> **PROVIDED DATA**
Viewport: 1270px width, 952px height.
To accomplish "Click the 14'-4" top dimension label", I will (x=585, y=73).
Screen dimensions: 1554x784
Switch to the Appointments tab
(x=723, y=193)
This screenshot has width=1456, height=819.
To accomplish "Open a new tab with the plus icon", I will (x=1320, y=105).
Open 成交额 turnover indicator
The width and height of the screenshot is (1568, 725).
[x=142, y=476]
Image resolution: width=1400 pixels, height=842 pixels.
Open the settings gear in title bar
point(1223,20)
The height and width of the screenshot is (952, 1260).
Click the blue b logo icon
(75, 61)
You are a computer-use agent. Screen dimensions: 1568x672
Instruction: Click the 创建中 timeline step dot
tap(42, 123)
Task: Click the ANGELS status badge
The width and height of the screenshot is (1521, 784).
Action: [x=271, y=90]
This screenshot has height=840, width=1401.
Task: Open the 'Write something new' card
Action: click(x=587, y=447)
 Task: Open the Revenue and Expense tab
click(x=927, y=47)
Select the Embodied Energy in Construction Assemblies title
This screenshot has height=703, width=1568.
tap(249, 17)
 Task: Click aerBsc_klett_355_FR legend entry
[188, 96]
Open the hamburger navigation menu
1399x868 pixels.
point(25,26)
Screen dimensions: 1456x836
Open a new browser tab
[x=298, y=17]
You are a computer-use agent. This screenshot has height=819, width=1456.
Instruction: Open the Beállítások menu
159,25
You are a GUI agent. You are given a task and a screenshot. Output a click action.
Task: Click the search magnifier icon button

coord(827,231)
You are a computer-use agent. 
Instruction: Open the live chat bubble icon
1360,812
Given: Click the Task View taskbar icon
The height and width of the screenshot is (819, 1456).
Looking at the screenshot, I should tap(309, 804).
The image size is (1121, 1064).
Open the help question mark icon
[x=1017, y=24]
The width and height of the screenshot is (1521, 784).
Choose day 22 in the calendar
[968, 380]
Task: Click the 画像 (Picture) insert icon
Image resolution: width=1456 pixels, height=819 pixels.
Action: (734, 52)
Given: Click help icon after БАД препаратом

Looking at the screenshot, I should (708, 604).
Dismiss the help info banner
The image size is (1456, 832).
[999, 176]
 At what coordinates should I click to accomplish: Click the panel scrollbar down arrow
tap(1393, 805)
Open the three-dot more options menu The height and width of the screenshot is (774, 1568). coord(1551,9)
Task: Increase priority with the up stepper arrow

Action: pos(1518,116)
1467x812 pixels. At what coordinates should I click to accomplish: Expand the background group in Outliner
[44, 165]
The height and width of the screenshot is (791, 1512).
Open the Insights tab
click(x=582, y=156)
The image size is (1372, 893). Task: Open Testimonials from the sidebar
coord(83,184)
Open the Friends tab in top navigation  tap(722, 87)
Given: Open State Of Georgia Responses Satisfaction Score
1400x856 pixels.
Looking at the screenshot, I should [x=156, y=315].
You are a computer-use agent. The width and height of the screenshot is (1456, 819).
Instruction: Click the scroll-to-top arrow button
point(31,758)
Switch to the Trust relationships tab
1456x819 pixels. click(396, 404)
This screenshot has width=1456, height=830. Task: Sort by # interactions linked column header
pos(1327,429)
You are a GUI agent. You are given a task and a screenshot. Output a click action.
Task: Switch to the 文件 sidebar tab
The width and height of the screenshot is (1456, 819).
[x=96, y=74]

> **WHAT TO WORK ON**
Tally the lines above containing "computer"; give only the number.

> **TASK OUTPUT**
4